Hope to see you soon!


Dear Purnima,

Sorry, I should have gotten back to you over the weekend, but we spent all day Sunday brainstorming about Japan (We’re going back again this spring for a month).

I haven’t seen Avatar yet.  I did see the previews when we went to see Michael Moore’s latest film on Capitalism, and I must say that I wasn’t too impressed by the previews.  I tend to avoid the big blockbuster films, especially those by James Cameron.  It took me several years before I went to see Titanic, and I’ve always been fascinated by that story.  I remember so clearly how moved I was when I saw the original black and white film about the sinking of the Titanic.  I had dreams all that night about drowning.  And I actually didn’t have any intention of going to see Avatar.  However, when I read your analysis of the love thread in the plot and how it was necessary for the lovers to cross over into another realm, as opposed to simply another culture or ethnicity, to achieve total fulfillment in their love, I understood immediately why the film had so impressed you.  It really does jive with our earlier conversations about moving back and forth between reality and a virtual world.  OK, I’ll let you know when I’ve seen it and what my impressions are.

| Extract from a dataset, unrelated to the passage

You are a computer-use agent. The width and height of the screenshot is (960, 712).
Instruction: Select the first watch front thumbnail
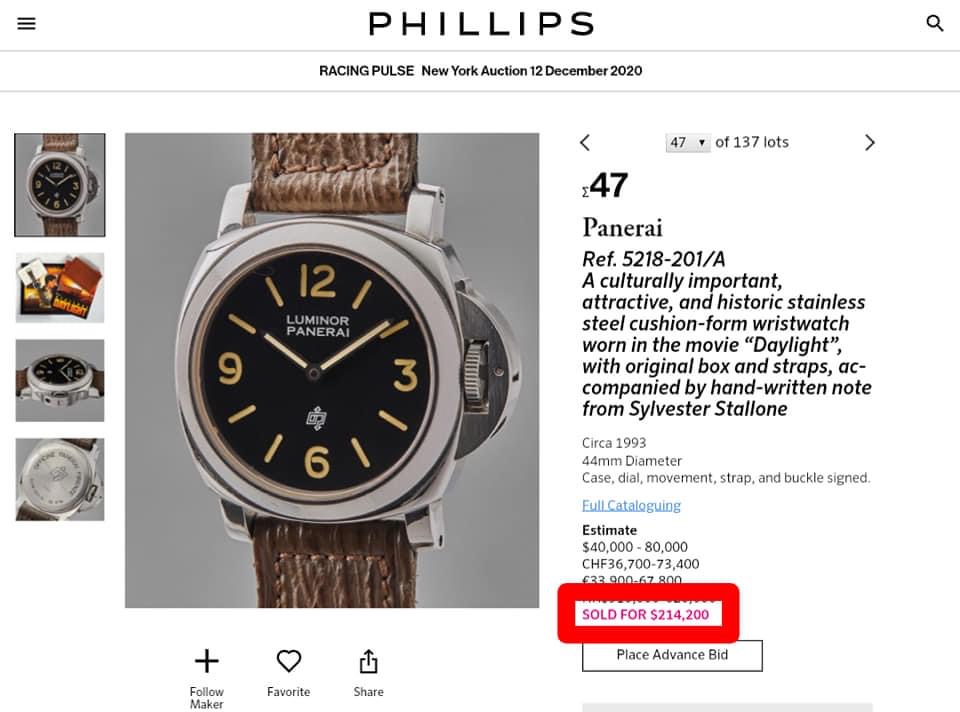pos(60,185)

I may be coming to Geneva on Friday afternoon and would have time for coffee around 4:30.  Is that too late for you ?  I don’t know what time the kids get back from school.  I’m dying to hear all your latest stories and adventures.  If that works for you, where shall we meet ?  I really like the café downstairs in the museum where we’ve gone before.

See you then, I hope,


Roger Stevenson

Michael Moore: Capitalism

Dear Purnima,

When I was a teenager, I was fascinated by a series of novels written by Edgar Rice Burroughs, the creator of Tarzan.  He wrote several books that dealt with a secret and hidden world in the interior of the earth.  If I remember correctly, they were called Tarzan in Pellucidar  and Return to Pelucidar.  I was really intrigued by the idea of a new and different realm that existed within the confines of the globe.  He also did a whole series about space travel – John Carter on Mars – where the protagonist was able to transport himself to the planet Mars by the power of his thoughts and will.  It was a fascinating series.  I wonder if Avatar wasn’t a little bit inspired by the Pellucidar series ?

Dear Roger,

It was also my parents 44th anniversary today and I unknowingly spent the day going through old photos especially those of their wedding. They were a beautiful couple, I can’t imagine what my mother has had to go through all these years without him around. He died at 48.

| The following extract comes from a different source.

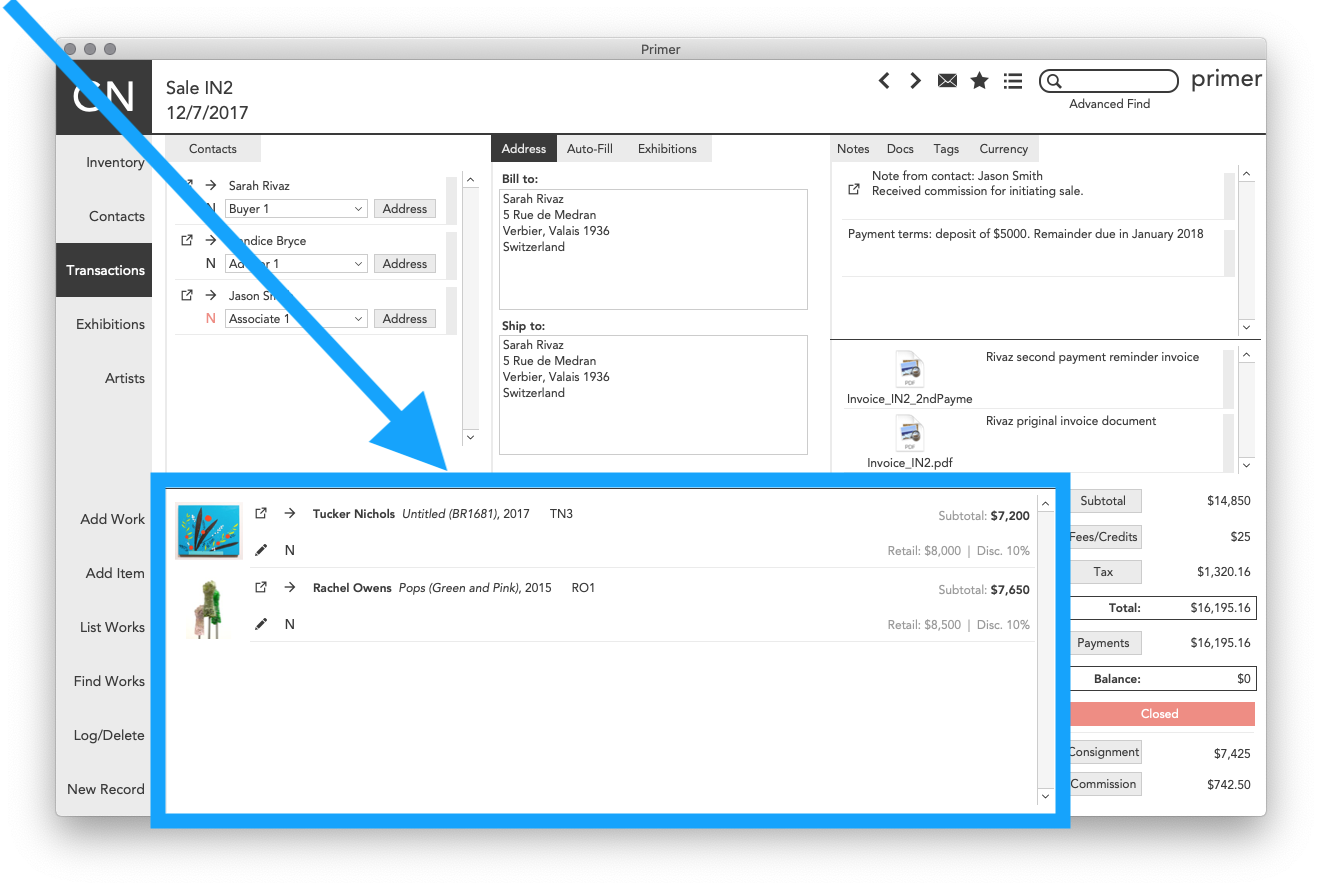
Task: Click the Payments button
Action: (x=1103, y=643)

The photos also reminded me of him and his passion for birds and bird calls which I was forced to memorize and repeat(part of his general love for nature), and in particular his fascination with the Siberian Crane that used to visit India, and a sanctuary (Bharatpur Bird Sanctuary and Sultanpur) near home every winter. There was always the anxious anticipation, the scanning of news reports on the migration of the crane and the flurry of excitement when the first crane after its unbelievable long migratory flight from the icy tracks of Siberia came to winter in lush green India and touched down on Indian soil. I always compared this to the love my father had for my mother whom he jokingly called a Siberian,( and I continue to do so as you will realize when you experience a winter in her subzero bedroom). The black and white photos of my mother at the time of her marriage and especially one poised near the lake would lead anyone to believe that my fathers dream and desire took human form and came to live among us, had babies and now is slowly dying.

The Siberian Crane’s Journey to India:

I really do wish to share these memories and have attached a photo of the crane. Do you recognize her?

The Siberian Crane (mom looking v elegant in her saree) gazes longingly at The Magical Lake (Dal Lake Kashmir)

See you soon.


Disclaimer : P

All persons, places, events are fictitious; all imputed relationships purely aspirational. There were no men harmed during the penning of the Feminist Manifesto.